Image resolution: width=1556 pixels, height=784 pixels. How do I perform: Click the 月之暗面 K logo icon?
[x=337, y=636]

--

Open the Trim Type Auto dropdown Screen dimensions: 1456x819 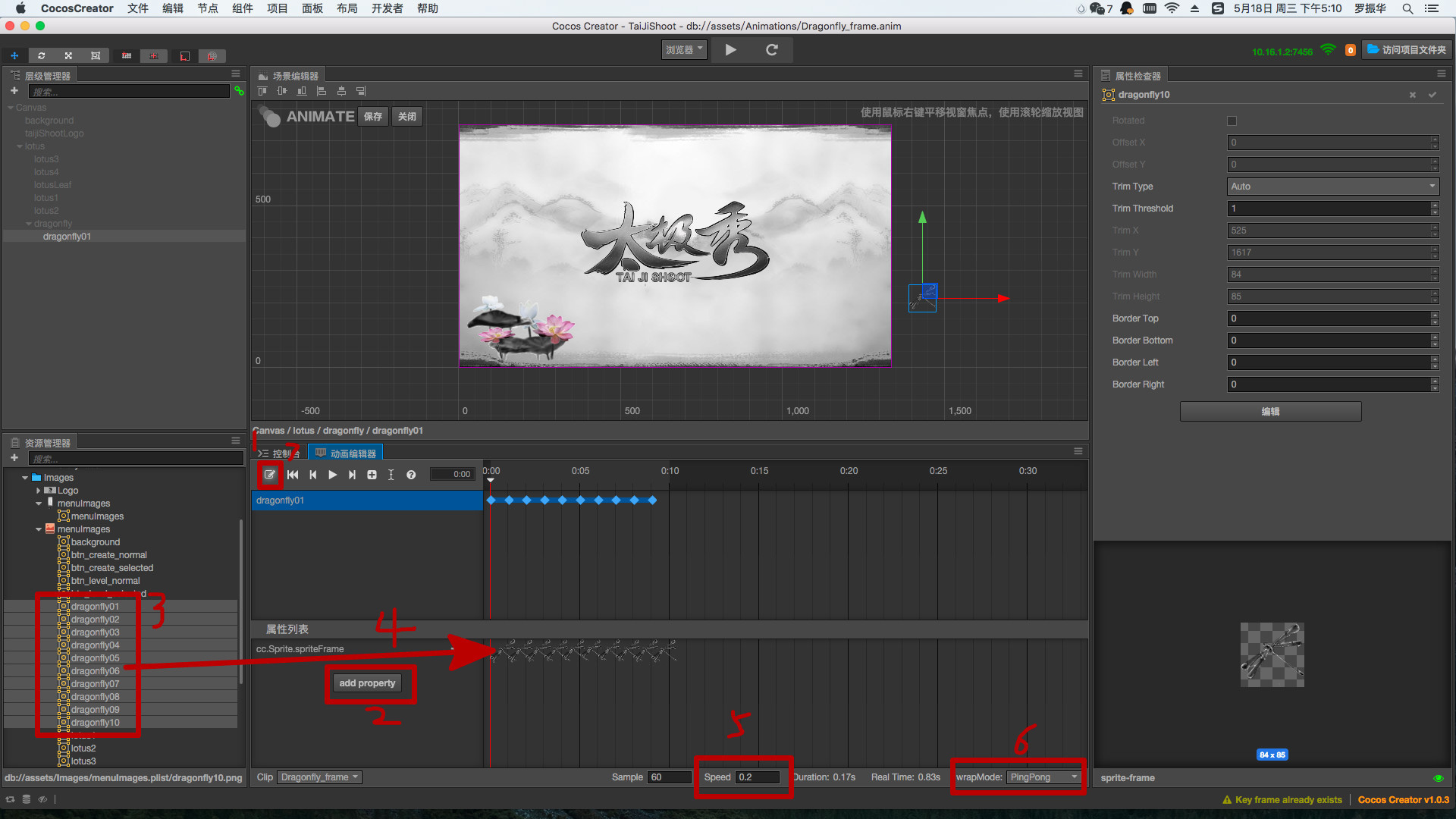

--

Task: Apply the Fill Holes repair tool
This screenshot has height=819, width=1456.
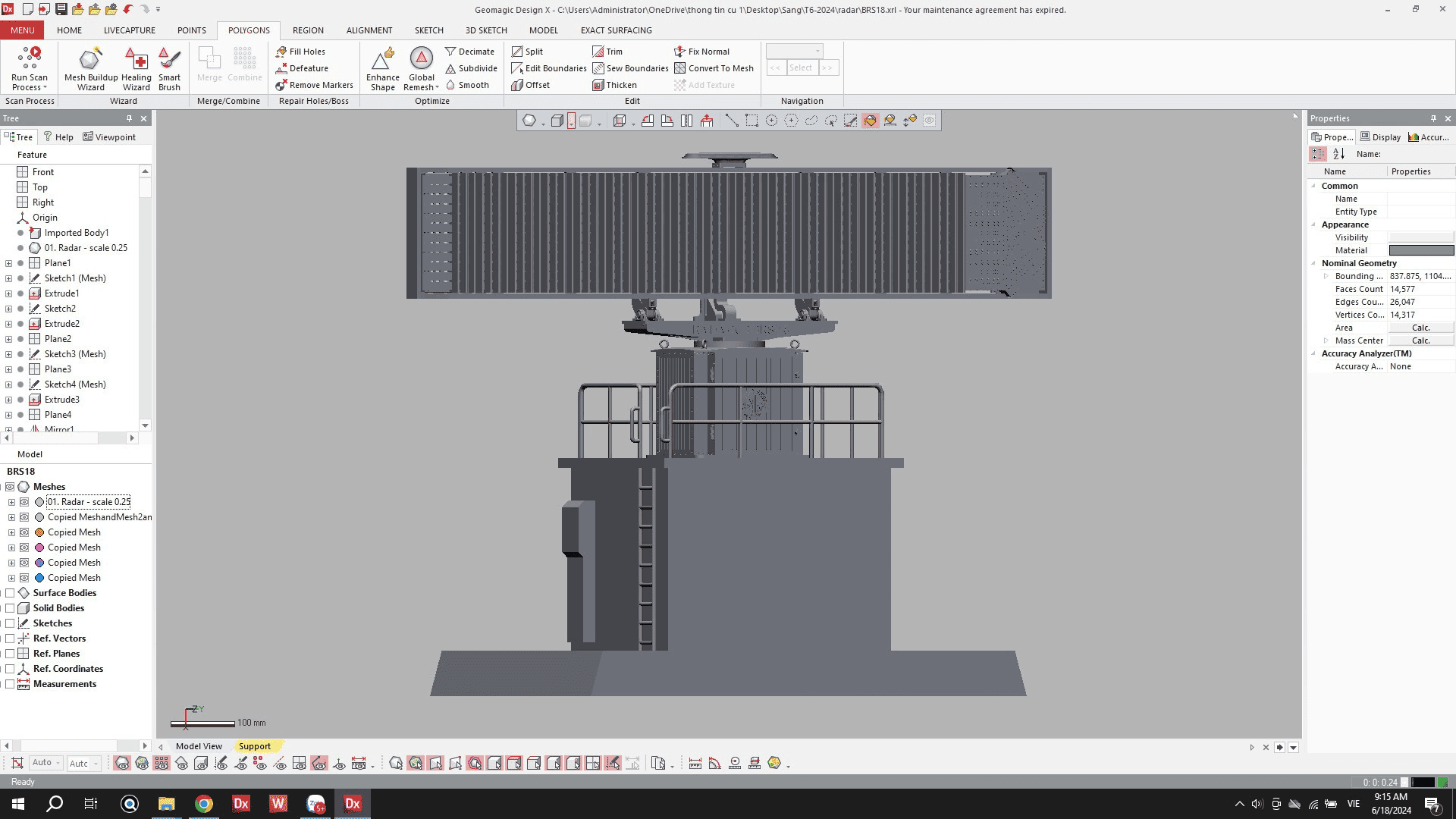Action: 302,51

## Short task
Retype, word for word, the lines from the one containing "Task: Apply the Fill Holes repair tool" through the one containing "Action: 302,51", including both. Leave the pictures out of your answer.

## Result for this exercise
Task: Apply the Fill Holes repair tool
This screenshot has height=819, width=1456.
Action: 302,51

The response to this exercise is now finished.